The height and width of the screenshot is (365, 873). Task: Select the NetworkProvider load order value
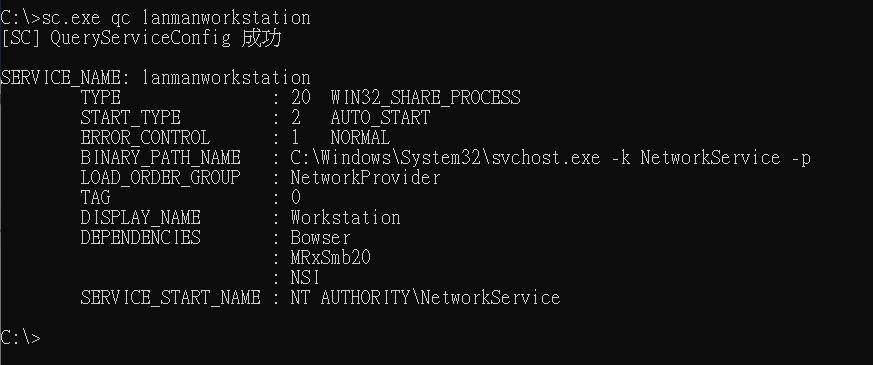point(365,177)
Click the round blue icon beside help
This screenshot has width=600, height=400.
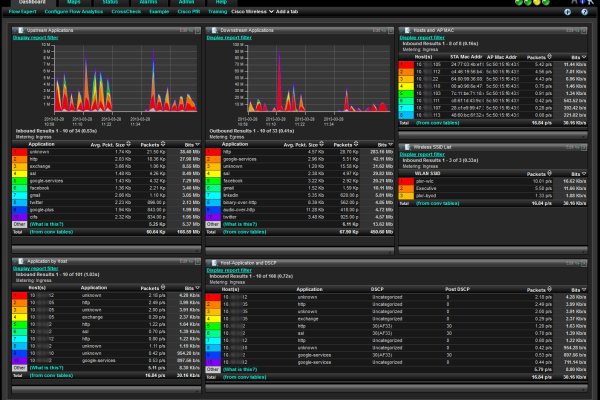pyautogui.click(x=568, y=12)
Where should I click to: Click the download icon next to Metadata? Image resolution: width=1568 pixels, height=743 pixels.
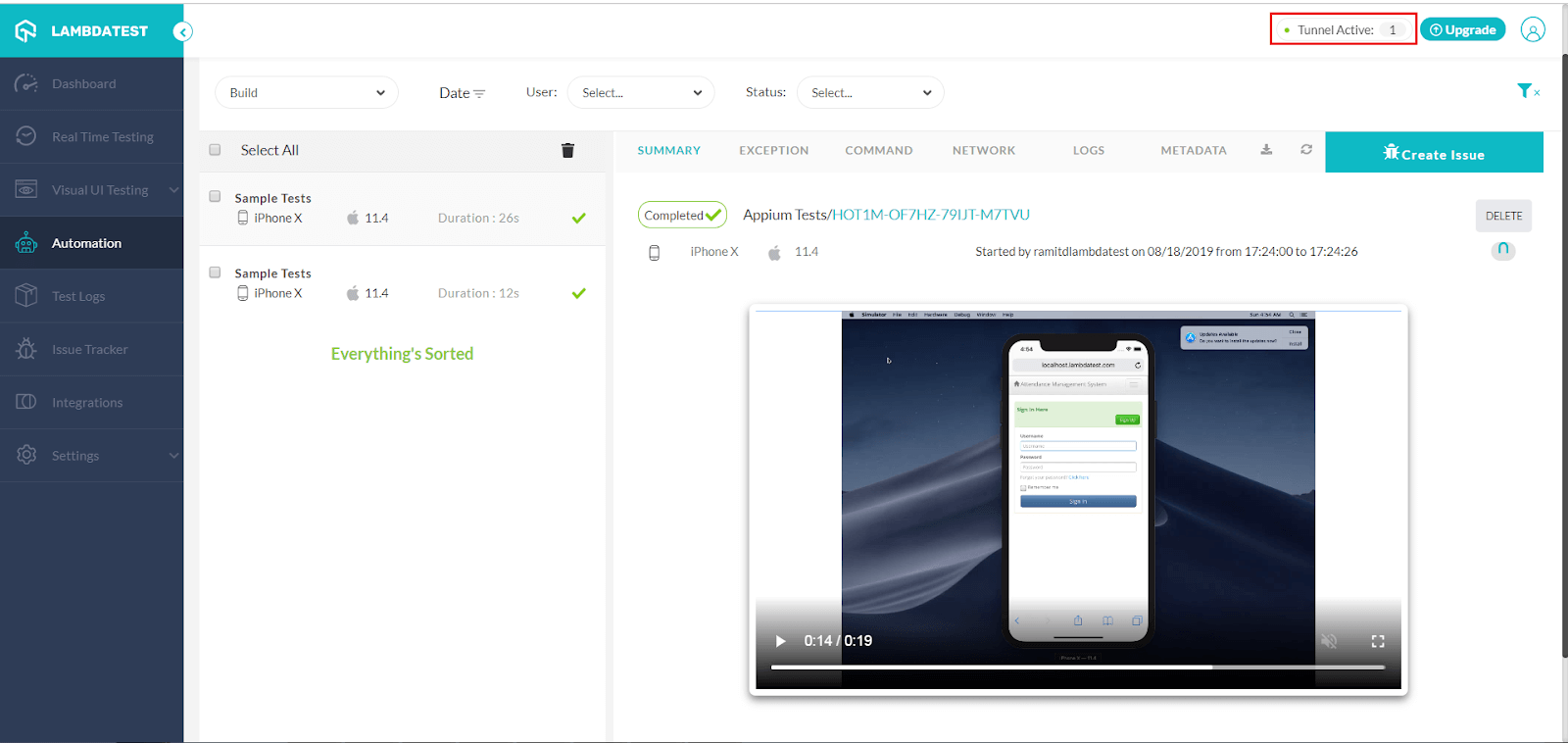pos(1266,150)
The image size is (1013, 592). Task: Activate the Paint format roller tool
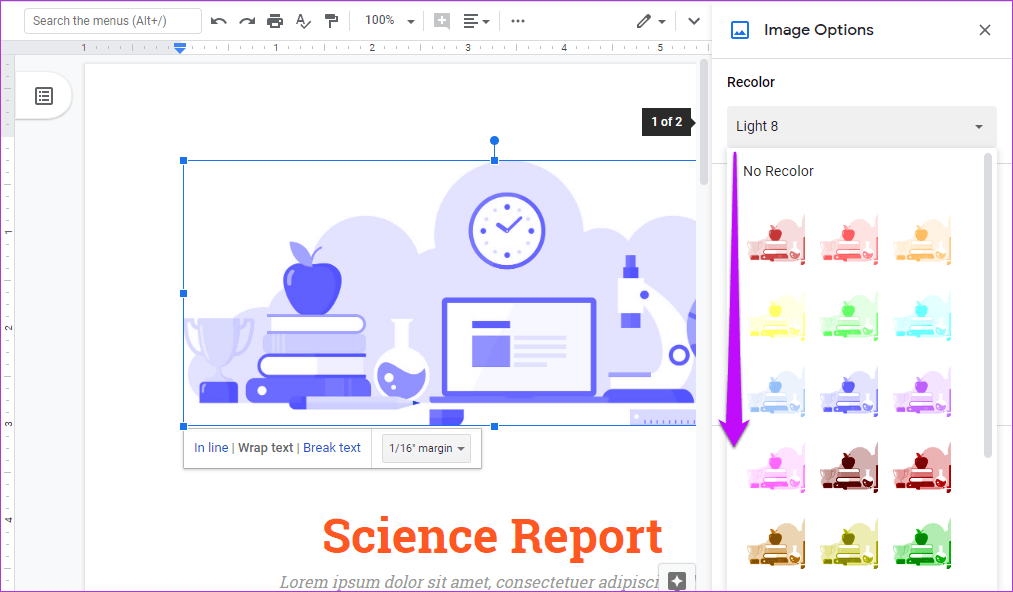[332, 21]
----------
__Try it__. Restate the material above exactly. Exclude all pictures.

__Exercise result__.
The height and width of the screenshot is (365, 873). Task: Select the NetworkProvider load order value
point(365,177)
Click the round blue icon beside help
This screenshot has width=600, height=400.
pyautogui.click(x=568, y=12)
Where should I click to: Click the download icon next to Metadata? Image resolution: width=1568 pixels, height=743 pixels.
pos(1266,150)
The image size is (1013, 592). Task: Activate the Paint format roller tool
[332, 21]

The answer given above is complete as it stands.